Nach dem Zweiten Weltkrieg führte Helmut Klute in einem Ermittlungsverfahren gegen Karl Lührs noch weitere Nachstellungen des NSDAP-Ortsgruppenleiters an. Demnach soll Lührs auf seinem persönlichen Betreiben hin die Entlassung von Klute bei seinem Arbeitgeber veranlasst haben. In diesem Zusammenhang soll Lührs wahrheitswidrig behauptet haben, dass der einstige Gemeindevorsteher 17.000 RM unterschlagen habe. In der Kriegszeit folgten darüber hinaus zwei erneute Festnahmen, die jedoch glimpflig verliefen: Im Jahr 1944 hatte Helmut Klute sich in einem Gespräch über das Kriegsgeschehen geäußert, dessen Inhalt an den Ortsgruppenleiter herangetragen wurde. Dieser leitete die Informationen daraufhin an die Gestapo weiter, die Helmut Klute wegen verbotenen Abhörens ausländicher Radiosender kurzfristig festnahm, zwei Radioapparate beschlagnahmte und ihn in der Gestapo-Nebenstelle in Neumünster vernahm.[14] Da sich der Verdacht nicht erhärtete, wurde das Verfahren gegen Helmut Klute zwei Wochen später eingestellt. Eine weitere Beschuldigung folgte nach dem Untergang des Kriegsschiffes Bismarck im Frühjahr 1945. Da Helmut Klute zwischenzeitlich für eine Firma arbeitete, die auf Kriegsschiffen Druckereien einrichtete, und Klute wenige Tage vor dem Untergang der Bismarck auf dem Schiff tätig war, vermutete Lührs hier einen Zusammenhang: Klute habe auf Kriegsschiffen marxistische Zellen gebildet und den Liegeort der Bismarck an den Feind verraten. Er wurde wegen dieser Sache vom Amtsvorsteher Kolz vernommen, dem, obwohl selbst überzeugter Nationalsozialist,  der Verdacht zu abspenstig vorkam, sodass er von weiteren Ermittlungen absah. Dieses führte zu heftigen Missbilligungen des Ortsgruppenleiters, der Kolz in einem Gespräch mit dem NSDAP-Kreisleiter Sievers eine mangelnde Ermittlungsbereitschaft gegen Klute vorwarf.[15]

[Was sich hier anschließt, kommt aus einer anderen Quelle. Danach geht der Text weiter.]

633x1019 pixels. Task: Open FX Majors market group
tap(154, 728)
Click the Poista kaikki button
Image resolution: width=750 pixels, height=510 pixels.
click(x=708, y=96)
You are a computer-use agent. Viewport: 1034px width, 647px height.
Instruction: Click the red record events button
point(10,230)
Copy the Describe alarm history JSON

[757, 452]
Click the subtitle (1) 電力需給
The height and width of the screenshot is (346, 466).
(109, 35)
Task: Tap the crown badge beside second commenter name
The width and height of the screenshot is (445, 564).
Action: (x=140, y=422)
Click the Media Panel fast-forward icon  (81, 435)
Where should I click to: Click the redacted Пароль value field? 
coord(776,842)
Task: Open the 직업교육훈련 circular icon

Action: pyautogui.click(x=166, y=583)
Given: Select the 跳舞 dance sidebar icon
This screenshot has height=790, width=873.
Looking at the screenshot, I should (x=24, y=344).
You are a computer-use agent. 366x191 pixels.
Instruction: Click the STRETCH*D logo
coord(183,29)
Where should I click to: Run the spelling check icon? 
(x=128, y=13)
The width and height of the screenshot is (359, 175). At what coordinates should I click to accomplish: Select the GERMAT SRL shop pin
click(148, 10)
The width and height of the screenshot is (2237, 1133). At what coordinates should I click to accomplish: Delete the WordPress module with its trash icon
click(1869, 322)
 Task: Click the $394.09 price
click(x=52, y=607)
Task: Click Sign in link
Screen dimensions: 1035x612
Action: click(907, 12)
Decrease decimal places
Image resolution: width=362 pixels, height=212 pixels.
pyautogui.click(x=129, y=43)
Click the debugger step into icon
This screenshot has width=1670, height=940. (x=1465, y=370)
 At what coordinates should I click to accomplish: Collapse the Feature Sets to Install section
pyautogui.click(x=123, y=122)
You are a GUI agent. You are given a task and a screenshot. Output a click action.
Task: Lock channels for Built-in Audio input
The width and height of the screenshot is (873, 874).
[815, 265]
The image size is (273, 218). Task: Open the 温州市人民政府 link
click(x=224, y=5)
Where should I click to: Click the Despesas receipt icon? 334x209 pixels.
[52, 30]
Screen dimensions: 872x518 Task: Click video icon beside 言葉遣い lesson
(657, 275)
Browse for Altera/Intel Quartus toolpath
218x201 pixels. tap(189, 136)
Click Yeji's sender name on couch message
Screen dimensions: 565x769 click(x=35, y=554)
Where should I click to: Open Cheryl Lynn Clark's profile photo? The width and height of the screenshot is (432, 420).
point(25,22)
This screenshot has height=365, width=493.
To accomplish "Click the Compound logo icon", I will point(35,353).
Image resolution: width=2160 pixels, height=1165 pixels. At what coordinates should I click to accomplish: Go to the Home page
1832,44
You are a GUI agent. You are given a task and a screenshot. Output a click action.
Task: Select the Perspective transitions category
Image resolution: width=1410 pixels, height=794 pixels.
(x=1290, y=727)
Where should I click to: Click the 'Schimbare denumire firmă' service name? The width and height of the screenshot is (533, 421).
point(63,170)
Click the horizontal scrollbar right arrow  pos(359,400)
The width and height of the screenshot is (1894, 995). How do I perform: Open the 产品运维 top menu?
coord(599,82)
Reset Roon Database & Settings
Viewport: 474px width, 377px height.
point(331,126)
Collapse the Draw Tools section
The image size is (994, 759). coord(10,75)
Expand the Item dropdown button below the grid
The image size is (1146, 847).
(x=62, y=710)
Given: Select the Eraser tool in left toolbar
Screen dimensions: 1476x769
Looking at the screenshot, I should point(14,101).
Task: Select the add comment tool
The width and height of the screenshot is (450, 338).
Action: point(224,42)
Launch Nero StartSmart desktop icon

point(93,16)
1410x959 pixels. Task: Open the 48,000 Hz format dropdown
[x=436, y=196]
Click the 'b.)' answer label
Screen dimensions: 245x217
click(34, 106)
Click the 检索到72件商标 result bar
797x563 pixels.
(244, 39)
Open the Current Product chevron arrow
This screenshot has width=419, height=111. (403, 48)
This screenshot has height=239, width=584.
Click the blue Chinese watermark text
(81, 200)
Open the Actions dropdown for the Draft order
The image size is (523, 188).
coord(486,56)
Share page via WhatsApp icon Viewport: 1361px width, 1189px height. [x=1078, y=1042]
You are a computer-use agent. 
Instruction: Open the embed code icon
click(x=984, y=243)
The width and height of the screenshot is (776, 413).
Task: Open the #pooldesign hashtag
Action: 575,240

Nach der Kapitulation und dem Ende des Nationalsozialismus war Helmut Klute in der Gemeinde Friedrichsgabe wieder Bürgermeister. Er blieb dieses bis zu seiner Abwahl nach den Kommunalwahlen im Oktober 1948. Helmut Klute starb am 13. Dezember 1948 mit 71 Jahren.[16]  In Erinnerung an seine Tätigkeit für die Gemeinde Friedrichsgabe wurde eine Straße in „Bürgermeister-Klute-Straße“ benannt.